For example, the ZIL appears to cache only writes smaller than 64kbytes. So if you copy a 10GB file to the server the ZIL will not be used at all. But if you copy a 32kbyte PDF that might go into the ZIL.
Okay, sorry, I've read past this three or four times trying to convince myself that this isn't confusing the issue. You go on to a better explanation, but we should probably not use the word "cache" in conjunction with "ZIL", but rather "log". And I'm not sure where the 64KB idea comes from. And if you copy a 10GB file, the ZIL will probably still be used, but probably only for metadata updates, which are small and relatively trite, but if you ask for that as a sync write, then the ZIL is definitely involved.
Key point: The ZIL is NOT IN THE DATA PATH. In general, nothing ever gets read out of the ZIL during normal operation. Only written.
POSIX provides ways for an application (or anything else) to guarantee that data is committed to stable storage. This is called a synchronous write. What it means is that if I call the system's write call with the sync flag set, if the power fails at any point after the write call returns, even just a microsecond, that data is supposed to be guaranteed to be retrievable when the system comes back up.
The problem is, disk is super slow, and if you're asking for a lot of stuff to be written sync, performance tanks. Some things - particularly ESXi - have no clue what they're reading or writing because the I/O is caused by VM's, so they generally ask for EVERYTHING to write sync.
So ZFS honors sync requests. But it does it cleverly. The POSIX mandate is basically that sync written data not be lost. Without a dedicated ZIL, ZFS has a small part of your pool set aside as ZIL. It puts the data there as fast as it can (and basically ignores it), at which point it can return success to the calling process. But the data is also put out to be written to the actual pool. Now, since it's already fulfilled its requirement to commit it to stable storage, ZFS is free to cache that pool write to happen "a bit later". But the in-pool ZIL write still incurs a penalty. Moving that to a dedicated ZIL fixes that.
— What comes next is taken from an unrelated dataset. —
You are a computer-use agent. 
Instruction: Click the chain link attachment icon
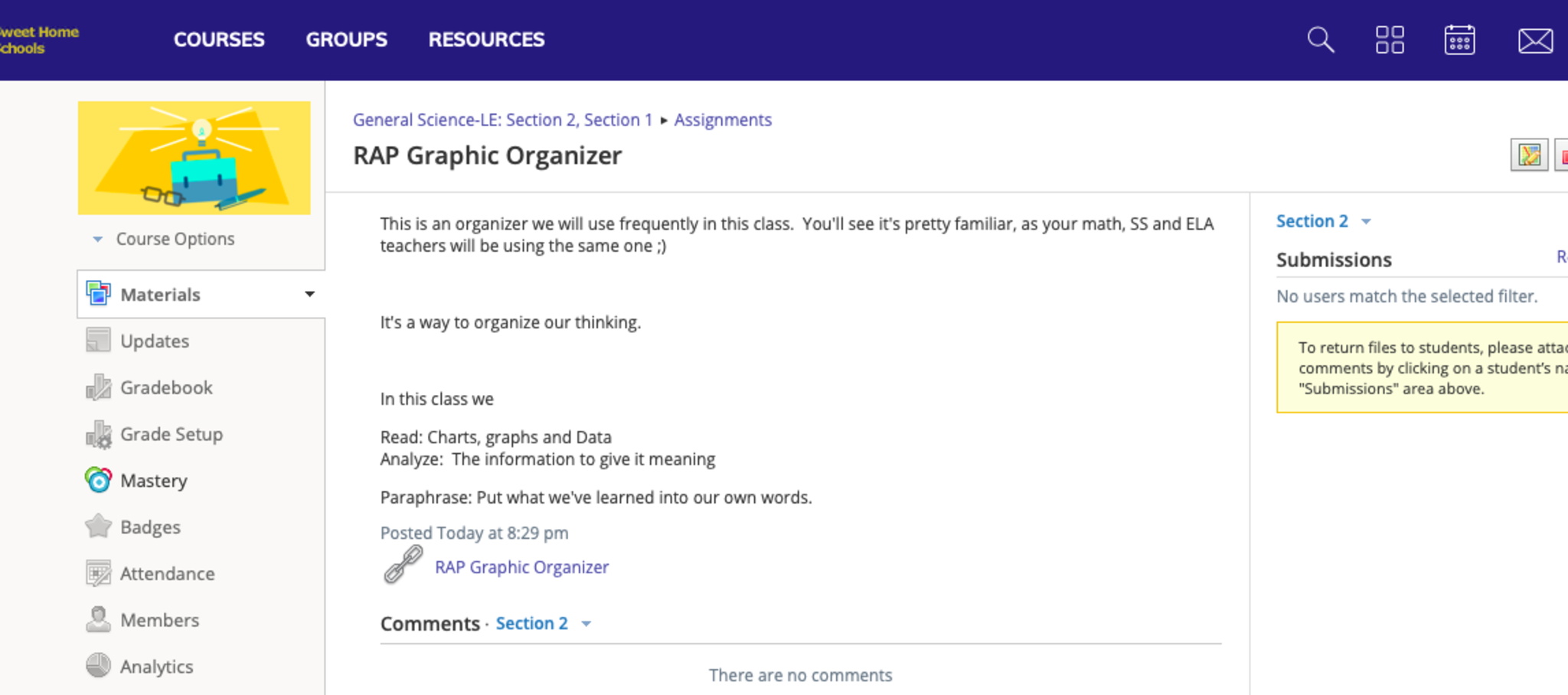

Now in the event of a crash or reboot or whatever, the import is when the ZIL is actually read. ZFS has to make sure that the data that was promised to be written to the pool will actually be written to the pool. So the ZIL is rewound, read back, and then ZFS makes sure that those changes are reflected in the pool.
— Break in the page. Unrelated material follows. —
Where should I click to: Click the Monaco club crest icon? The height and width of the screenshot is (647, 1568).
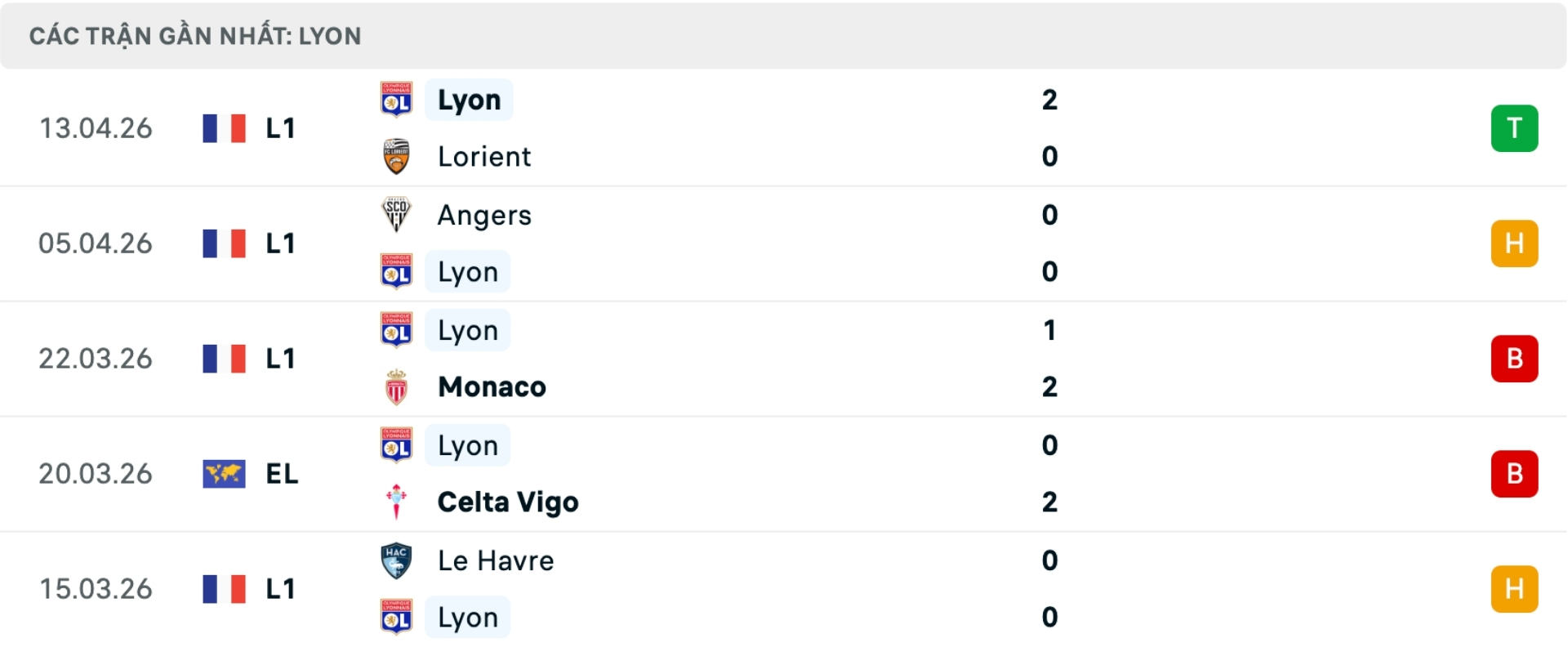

With that having been said...
Because it must also anticipate that it may suddenly need to read data from the L2ARC.
I think you meant "
you must also anticipate" because I don't see any logic to do that in ZFS.
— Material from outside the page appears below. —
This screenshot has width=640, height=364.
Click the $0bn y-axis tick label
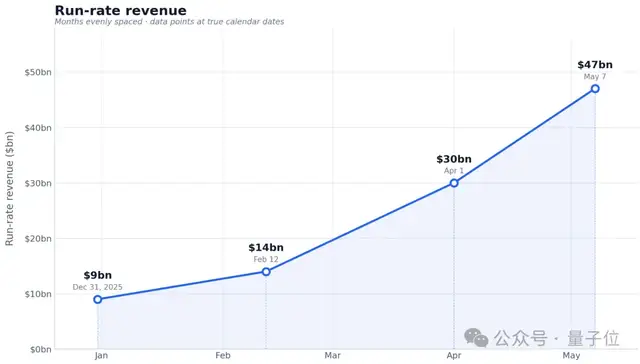(40, 349)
So you are limited to certain write speeds to the L2ARC(we're talking a few MB/sec if I remember correctly) ZFS doesn't do much 'read ahead' so even if you start watching a streaming movie don't expect the movie to be dumped into the L2ARC and then the drives to spin down from being idle.
This is controlled by several variables.
vfs.zfs.l2arc_norw: 1
vfs.zfs.l2arc_feed_again: 1
vfs.zfs.l2arc_noprefetch: 1
vfs.zfs.l2arc_feed_min_ms: 200
vfs.zfs.l2arc_feed_secs: 1
vfs.zfs.l2arc_headroom: 2
vfs.zfs.l2arc_write_boost: 8388608
vfs.zfs.l2arc_write_max: 8388608
norw: if this is set to 1, it suppresses reads from the L2ARC device if it is being written to.
noprefetch: if this is set to 1, it suppresses L2ARC caching of prefetch buffers
headroom: the number of buffers worth of headroom the L2ARC tries to maintain. If the ARC is under pressure and there's insufficient headroom, the L2ARC may not get some stuff that it would have been good to get.
The rest of this is complicated and works together.
write_max is the maximum size of an L2ARC write. Typically this happens every feed_secs seconds. Do NOT set write_max to a very large number without understanding all of the rest of this.
When the L2ARC is cold and no reads have yet happened, write_max is augmented by write_boost. The theory is that if nothing's being read, it's not disruptive to write at a higher rate.
If feed_again is set to 1, ZFS may actually write to L2ARC as frequently as feed_min_ms; for the default value of 200, that means 5x per second.
So now, as an administrator, you have to use your head and figure this all out. So here's the thing. The 8MB write_max is very conservative. But you can't just say "oh yeah my SSD can write at 475MB/sec! I'll set it to THAT!" An L2ARC is only useful if it's offloading a lot of read activities from your main pool. So an easy call is that it would make no sense to be using more than half its bandwidth for writing. But further, ZFS already allows for automatic bumping up of write speed when the L2ARC is cold through the write_boost mechanism. Also, the feed_again mechanism works to allow multiple feeds per second if there is sufficient demand, so with 200ms, you only need one fifth. So you can safely set this to 1/2 of 1/5 of what your SSD can write at and still have it all work very well; so for a 475MB/sec SSD, you can go for 47.5MB/sec. Probably best to pick a power of two, though, so pick 32MB or 64MB. More does NOT make sense.